EXCERPT TO READ —
········
At the chalkface: White Privilege

Written by: Ian Whitwham | Published:
Ian Whitwham is a teacher of English, now retired, who spent many years working in the state school system of inner city London

“White privilege” seems to go ever more unexamined and denied. Racism and Islamophobia bloom. But in our classrooms, literature works, writes Ian Whitwham. Never more so than on 9/11...

The Education Committee has been much exercised lately with “White Privilege”. They suggest there’s no such thing. It’s a dodgy and divisive concept. We shouldn’t be addressing it. If we do we must be “impartial” and “balanced”.

Their default position can be a little unhinged. They are replete with bad faith, evasion and denial.

Kemi Badenoch, the equalities minister, warns that teaching “white privilege as an uncontested fact is breaking the law” (Murray, 2020). Hmmm. The Commission on Race and Ethnic Disparities blurs issues and laments the “unhelpful terminology” as “counterproductive and divisive” (2021).

Another is called The Forgotten: How white working-class pupils have been let down, and how to change it (Education Committee, 2021). That old chestnut. It goes nowhere.

And Tory MP Jonathan Gullis, has told a lunatic fringe of Conservatives that teachers who dare to suggest that “white privilege” exists – or that Tories tend to fib a lot – should be reported as potential terrorists, put on a Prevent programme, be sacked or incarcerated (Taylor, 2021).


These reports are disingenuous, pernicious, offensive – and as thick as mince. They insult the living and complex experience of teachers and pupils. The classroom has always been a contested space and can reflect fierce and dark subconscious energies.

Never more so than on 9/11...
········
MATERIAL —
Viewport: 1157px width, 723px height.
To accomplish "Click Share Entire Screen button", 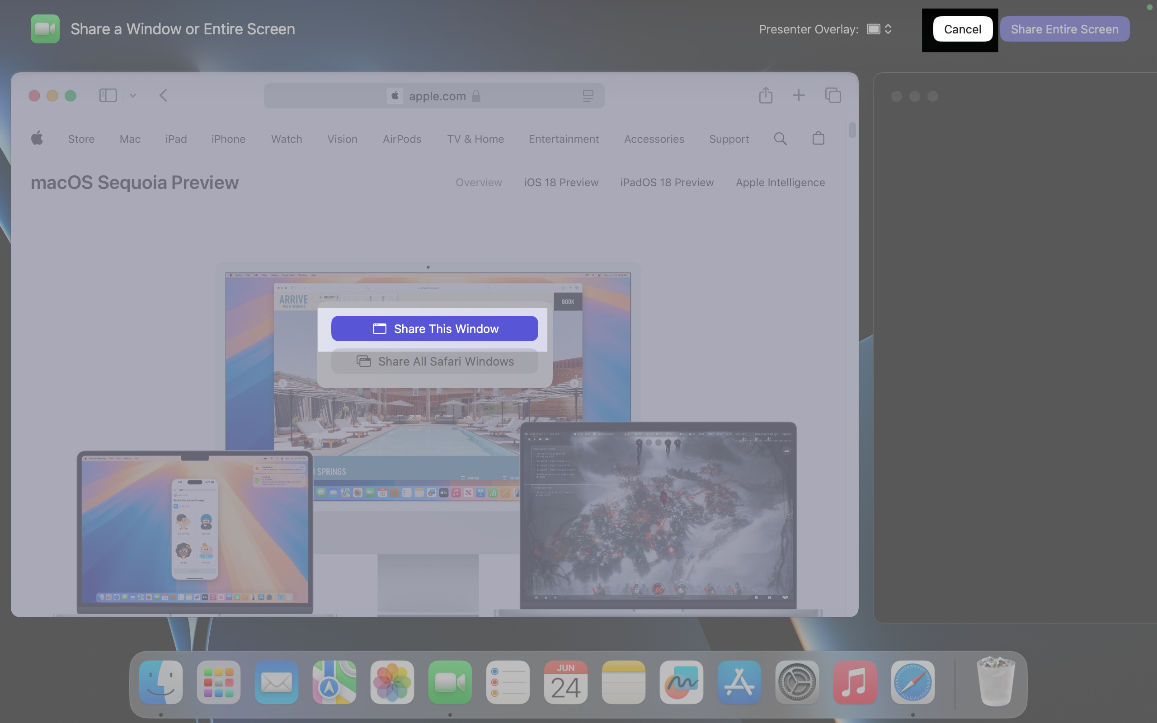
········
WHAT IS REQUIRED — Carry on the chalkface column about white privilege from the point where it stops.

EXERCISE RESULT —
I’m with my re-sit GCSE class in Holland Park School. It’s very various. We are suddenly summoned to watch a television. A plane crosses an azure sky and explodes into a second tower.
We are near traumatised. Things slip.

The centre cannot hold.

The classroom cannot hold, cannot contain it.

Two Muslim boys, Samir and Mifta, leave their seats. They pace towards me. I’ve driven them nuts with my liberal guff. I don’t make any sense any more. I’m a white, middle class, condescending, male irrelevance.

I tell the class that all fundamentalisms are ruinous. All.

“Shut up teacher! Just shut up!”

The boys are beside themselves – and now beside me.

“Shut up teacher!”

They shake the Koran at me.

“You know nothing about my country!”

“Your people kill my people!”

“You bomb us!” “You kill our children!”

“My brother was killed by you! They dragged his body through the streets in my eyes!”

“You know nothing about our religion!”

“You got no faith!” “You bomb weddings, man.”

“You and America!”

“You know what? They had it coming!”

“Payback time.” “Allah will punish you!”

Samir and Mifta are breathless, choking. Other pupils are silent.

The classroom is not theirs.
Or mine.
The boys turn to the class: “Maybe you’ve all got it coming too!” “You deserve it!”
Some pupils, English white working class, have had more than enough. They too choke with rage.
“No we fuckin’ don’t! You think just ‘cos you’re in this school with all its free speech and stuff we gonna put up with this religious shit? Well, bro, I’m sick of your fuckin’ beliefs!”
“Your mad mullahs, man – we’ve had it with that crap you keep chirping.”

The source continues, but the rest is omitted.